3.2 KiB
Monitoring Concept
Framing
This concept will focus on monitoring a microservice in a Kubernetes cluster.
Why do we want to monitor?
Monitoring service metrics enables us to
- track and estimate long term trends, e.g. demand grows x%
- compare if and how changes affect the service
- know what usual behaviour is
- alert unusual behaviour that might lead to a total failure of the service and needs maintainance now
- track if and how often Service Level Agreements (SLAs) are not met
- understand why a failure or defect of the service happend by corellating metrics
What do we want to monitor?
Four golden signals of monitoring are latency, traffic, errors, and saturation. — SRE Book - Google
Application metrics
Latency
How long does a service take to serve a request. The monitoring has to distiguish between different routes and parameters as the workload might differ.
It's also important to distiguish between successfull and failed requests as the responst time might heavily differ.
Metrics
- 50, 90 and 95 percentile of the response time of successfull request per path
Traffic
How much demand is the service receiving.
Metrics
- number of request per path (or nature of request, like simple database read actions and database write actions)
Errors
Which and how many errors does a service emit. This can help in tracking down internal problems of the service, misconfigured clients or too slow responses.
Metrics
- HTTP status 5xx (internal errors)
- HTTP status 4xx (client errors)
- HTTP status 2xx violating a service level agreement (e.g. answered to slow)
Saturation
How occupied is your service? This can be one or multiple of the following, depending of the nature of your service. These could be derived by tracking the resources most demanded.
Metrics
- used memory vs. available memory
- free disc space
- free database connections when a pool is used
- free threads when serving request in a threaded system
In complex systems the request time of the 99th percentile can be a good metric to show how the system saturation currently is.
Service metrics
Traffic
Metrics
- Network Traffic inbound and outbound
Saturation
Metrics
- number of pods so scaling by the cloud environment is transparent
Errors
Metrics
- service availability
Infrastructure
Metrics
- deployment in progress
- configuration change applied
Business metrics
Depending on the service it might be worth to monitor the business goals.

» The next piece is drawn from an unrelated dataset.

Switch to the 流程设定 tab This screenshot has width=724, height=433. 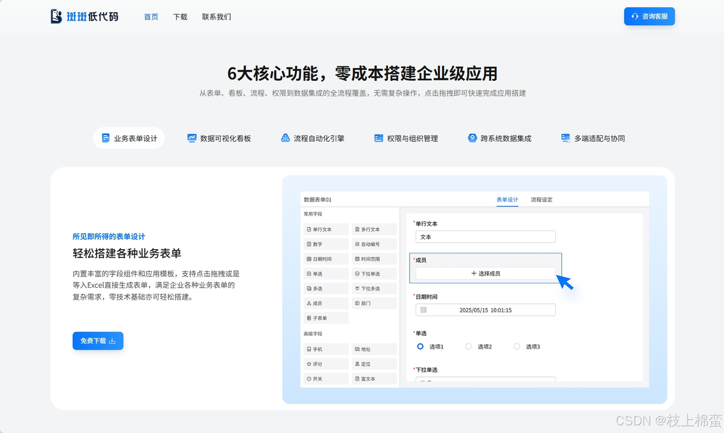pyautogui.click(x=541, y=200)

- KPIs, e.g. number of crashs reported
- images uploaded
Alerting
Alerting can be done via ticket systems, team chat channels, SMS or systems like Pager Duty.
It's important to find the right balance between to many and too less alerts. This needs to be be constantly refined based on the changes and demand on the service.
Who is watching the watchers ?
If the monitoring or the alerting infrastructure has an issue a failover system needs to be able to detect that an alert about the monitoring/alerting being down (so called meta monitoring).